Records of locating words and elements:
+++++

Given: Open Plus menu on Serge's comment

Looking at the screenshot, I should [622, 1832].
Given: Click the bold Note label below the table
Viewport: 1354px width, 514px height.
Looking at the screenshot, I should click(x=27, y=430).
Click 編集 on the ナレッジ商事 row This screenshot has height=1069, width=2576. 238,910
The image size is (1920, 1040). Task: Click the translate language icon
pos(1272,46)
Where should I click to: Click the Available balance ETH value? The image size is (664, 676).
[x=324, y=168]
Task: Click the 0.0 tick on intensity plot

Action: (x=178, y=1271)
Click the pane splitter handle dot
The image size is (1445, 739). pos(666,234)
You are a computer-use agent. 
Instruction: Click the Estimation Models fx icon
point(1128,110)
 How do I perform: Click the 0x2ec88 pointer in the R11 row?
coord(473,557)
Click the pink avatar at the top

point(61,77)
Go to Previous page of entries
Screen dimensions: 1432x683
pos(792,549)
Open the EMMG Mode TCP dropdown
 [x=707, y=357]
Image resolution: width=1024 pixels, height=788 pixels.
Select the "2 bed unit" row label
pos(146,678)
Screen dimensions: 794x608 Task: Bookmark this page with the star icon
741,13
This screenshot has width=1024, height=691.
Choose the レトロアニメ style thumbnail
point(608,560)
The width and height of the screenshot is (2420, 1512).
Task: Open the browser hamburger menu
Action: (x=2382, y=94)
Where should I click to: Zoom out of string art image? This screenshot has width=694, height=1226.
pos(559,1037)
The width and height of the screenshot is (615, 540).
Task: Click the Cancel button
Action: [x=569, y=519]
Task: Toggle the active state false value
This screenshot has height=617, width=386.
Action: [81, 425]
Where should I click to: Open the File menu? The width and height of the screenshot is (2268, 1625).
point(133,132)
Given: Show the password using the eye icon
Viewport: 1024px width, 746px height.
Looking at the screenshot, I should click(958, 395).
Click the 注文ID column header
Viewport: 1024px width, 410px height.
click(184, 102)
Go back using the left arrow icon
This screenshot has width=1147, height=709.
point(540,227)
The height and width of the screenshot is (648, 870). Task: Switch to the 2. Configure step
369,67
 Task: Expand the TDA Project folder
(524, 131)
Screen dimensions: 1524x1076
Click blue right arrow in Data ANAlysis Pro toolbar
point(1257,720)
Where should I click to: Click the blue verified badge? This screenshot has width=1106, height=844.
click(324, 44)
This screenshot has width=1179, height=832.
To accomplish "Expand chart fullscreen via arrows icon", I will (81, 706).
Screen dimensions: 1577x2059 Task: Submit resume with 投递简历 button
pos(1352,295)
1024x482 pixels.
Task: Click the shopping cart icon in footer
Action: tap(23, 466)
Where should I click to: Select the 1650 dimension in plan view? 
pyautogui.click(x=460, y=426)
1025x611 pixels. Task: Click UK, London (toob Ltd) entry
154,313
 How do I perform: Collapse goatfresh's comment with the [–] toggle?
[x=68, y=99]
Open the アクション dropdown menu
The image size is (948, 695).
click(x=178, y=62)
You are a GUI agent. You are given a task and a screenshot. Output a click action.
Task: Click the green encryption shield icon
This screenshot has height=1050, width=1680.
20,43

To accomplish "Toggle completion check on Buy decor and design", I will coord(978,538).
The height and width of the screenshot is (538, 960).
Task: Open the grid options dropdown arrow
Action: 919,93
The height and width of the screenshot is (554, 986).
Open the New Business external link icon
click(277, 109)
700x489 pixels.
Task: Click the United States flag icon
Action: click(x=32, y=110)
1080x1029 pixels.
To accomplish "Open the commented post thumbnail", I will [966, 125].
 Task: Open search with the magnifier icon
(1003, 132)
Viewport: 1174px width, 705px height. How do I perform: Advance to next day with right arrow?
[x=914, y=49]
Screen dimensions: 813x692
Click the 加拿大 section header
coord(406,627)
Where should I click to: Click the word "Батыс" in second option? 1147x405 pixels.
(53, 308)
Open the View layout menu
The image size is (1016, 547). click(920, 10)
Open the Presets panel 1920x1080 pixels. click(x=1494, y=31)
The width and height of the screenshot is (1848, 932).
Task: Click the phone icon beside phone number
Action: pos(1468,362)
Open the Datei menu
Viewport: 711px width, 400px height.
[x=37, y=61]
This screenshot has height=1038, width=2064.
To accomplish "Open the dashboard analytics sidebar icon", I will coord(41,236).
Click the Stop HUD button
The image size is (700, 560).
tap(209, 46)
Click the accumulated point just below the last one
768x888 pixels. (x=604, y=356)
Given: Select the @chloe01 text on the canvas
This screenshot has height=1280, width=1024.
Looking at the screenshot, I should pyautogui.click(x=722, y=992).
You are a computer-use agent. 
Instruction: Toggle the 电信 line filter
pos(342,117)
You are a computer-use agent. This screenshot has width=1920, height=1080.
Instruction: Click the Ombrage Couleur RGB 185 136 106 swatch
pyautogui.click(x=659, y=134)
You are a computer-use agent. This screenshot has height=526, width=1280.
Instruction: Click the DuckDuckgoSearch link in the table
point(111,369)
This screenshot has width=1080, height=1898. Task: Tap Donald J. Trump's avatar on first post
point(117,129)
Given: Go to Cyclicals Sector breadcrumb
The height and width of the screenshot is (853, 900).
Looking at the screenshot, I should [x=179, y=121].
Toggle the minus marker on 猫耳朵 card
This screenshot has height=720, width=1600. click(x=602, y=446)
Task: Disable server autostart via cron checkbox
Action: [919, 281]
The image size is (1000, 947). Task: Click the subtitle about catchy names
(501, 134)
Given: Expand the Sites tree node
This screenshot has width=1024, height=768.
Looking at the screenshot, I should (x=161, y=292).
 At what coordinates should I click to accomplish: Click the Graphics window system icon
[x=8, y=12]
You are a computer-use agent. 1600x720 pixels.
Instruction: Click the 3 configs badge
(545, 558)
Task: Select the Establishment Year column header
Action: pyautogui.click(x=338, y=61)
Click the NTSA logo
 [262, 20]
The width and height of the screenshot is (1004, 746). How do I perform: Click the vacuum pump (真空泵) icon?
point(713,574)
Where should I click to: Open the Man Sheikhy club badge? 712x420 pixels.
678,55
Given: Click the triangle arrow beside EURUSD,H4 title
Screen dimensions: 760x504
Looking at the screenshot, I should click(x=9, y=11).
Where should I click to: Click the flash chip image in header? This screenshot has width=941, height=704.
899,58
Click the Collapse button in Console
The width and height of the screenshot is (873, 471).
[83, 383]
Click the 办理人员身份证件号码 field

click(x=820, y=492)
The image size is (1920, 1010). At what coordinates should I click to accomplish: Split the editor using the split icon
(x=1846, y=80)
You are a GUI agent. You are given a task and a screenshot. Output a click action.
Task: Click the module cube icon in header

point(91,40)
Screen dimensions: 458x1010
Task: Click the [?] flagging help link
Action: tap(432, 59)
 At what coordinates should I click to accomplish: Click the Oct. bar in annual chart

+++++

Write out, character for character, everything in the records above from the line that contains "has height=526, width=1280." down to the line that contains "point(117,129)", with both of those lines included.

You are a computer-use agent. This screenshot has height=526, width=1280.
Instruction: Click the DuckDuckgoSearch link in the table
point(111,369)
This screenshot has width=1080, height=1898. Task: Tap Donald J. Trump's avatar on first post
point(117,129)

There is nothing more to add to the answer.